*** Opening DATA FOR THE TASK ***

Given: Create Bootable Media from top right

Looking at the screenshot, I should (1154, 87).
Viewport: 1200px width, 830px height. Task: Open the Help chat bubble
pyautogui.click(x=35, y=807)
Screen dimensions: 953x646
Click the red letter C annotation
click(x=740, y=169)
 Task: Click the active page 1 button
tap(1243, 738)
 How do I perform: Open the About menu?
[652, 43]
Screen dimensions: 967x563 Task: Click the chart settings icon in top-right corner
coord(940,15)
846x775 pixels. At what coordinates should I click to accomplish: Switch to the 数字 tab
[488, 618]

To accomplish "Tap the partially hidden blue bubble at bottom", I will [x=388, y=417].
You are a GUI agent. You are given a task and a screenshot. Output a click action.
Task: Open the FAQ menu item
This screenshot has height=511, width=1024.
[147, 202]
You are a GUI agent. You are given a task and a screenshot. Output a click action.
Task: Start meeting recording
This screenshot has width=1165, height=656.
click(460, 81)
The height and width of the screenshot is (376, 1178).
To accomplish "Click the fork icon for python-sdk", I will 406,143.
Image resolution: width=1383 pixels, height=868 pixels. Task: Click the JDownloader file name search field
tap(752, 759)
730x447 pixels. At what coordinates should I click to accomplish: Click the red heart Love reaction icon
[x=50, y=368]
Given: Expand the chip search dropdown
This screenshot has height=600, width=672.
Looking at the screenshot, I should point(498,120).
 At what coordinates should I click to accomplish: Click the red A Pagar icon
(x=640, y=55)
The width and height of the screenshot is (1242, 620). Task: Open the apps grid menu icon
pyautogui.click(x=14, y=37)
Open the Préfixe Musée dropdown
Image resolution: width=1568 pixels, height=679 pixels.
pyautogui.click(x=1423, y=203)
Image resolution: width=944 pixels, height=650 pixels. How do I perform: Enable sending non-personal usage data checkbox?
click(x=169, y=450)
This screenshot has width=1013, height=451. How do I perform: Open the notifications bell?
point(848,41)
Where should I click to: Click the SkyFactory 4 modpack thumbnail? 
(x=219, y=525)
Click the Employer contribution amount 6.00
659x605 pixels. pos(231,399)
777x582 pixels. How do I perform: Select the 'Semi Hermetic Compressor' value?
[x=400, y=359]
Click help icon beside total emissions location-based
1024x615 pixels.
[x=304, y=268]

*** Closing DATA FOR THE TASK ***

Nothing but the lines from the one holding "This screenshot has height=600, width=672." to the end of the entries should be returned, each exactly as it stands.

This screenshot has height=600, width=672.
Looking at the screenshot, I should point(498,120).
 At what coordinates should I click to accomplish: Click the red A Pagar icon
(x=640, y=55)
The width and height of the screenshot is (1242, 620). Task: Open the apps grid menu icon
pyautogui.click(x=14, y=37)
Open the Préfixe Musée dropdown
Image resolution: width=1568 pixels, height=679 pixels.
pyautogui.click(x=1423, y=203)
Image resolution: width=944 pixels, height=650 pixels. How do I perform: Enable sending non-personal usage data checkbox?
click(x=169, y=450)
This screenshot has width=1013, height=451. How do I perform: Open the notifications bell?
point(848,41)
Where should I click to: Click the SkyFactory 4 modpack thumbnail? 
(x=219, y=525)
Click the Employer contribution amount 6.00
659x605 pixels. pos(231,399)
777x582 pixels. How do I perform: Select the 'Semi Hermetic Compressor' value?
[x=400, y=359]
Click help icon beside total emissions location-based
1024x615 pixels.
[x=304, y=268]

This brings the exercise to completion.